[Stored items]
--------------------------------------------------

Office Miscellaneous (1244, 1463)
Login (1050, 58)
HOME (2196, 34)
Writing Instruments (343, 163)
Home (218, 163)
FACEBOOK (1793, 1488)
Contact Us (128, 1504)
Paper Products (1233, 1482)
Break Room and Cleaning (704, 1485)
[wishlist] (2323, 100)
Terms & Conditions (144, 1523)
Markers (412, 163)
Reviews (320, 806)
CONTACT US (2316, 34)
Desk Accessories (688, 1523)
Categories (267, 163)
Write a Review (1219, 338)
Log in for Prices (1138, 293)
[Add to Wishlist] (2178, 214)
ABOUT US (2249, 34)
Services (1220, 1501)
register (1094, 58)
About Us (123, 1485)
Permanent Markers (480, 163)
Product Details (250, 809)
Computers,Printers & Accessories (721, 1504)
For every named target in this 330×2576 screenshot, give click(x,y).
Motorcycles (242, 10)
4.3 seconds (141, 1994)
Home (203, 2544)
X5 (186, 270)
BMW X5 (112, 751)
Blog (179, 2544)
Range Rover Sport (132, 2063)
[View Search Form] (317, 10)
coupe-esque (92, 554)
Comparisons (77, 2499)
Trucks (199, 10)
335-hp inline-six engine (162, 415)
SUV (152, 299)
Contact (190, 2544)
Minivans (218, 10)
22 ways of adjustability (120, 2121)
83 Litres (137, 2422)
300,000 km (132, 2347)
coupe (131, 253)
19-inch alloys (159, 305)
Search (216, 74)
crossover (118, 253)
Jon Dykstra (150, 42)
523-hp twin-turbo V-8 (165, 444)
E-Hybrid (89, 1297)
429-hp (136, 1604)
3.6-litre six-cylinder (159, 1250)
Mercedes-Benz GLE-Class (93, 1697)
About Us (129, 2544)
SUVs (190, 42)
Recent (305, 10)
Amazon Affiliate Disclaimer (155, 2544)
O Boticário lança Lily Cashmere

--------------------------------------------------

* _What this task involves_
Out of the entries above, write out only the lines between the line holding "HOME (2196, 34)" and the line holding "Markers (412, 163)", inclusive, each exactly as given.

* _Exercise solution_
HOME (2196, 34)
Writing Instruments (343, 163)
Home (218, 163)
FACEBOOK (1793, 1488)
Contact Us (128, 1504)
Paper Products (1233, 1482)
Break Room and Cleaning (704, 1485)
[wishlist] (2323, 100)
Terms & Conditions (144, 1523)
Markers (412, 163)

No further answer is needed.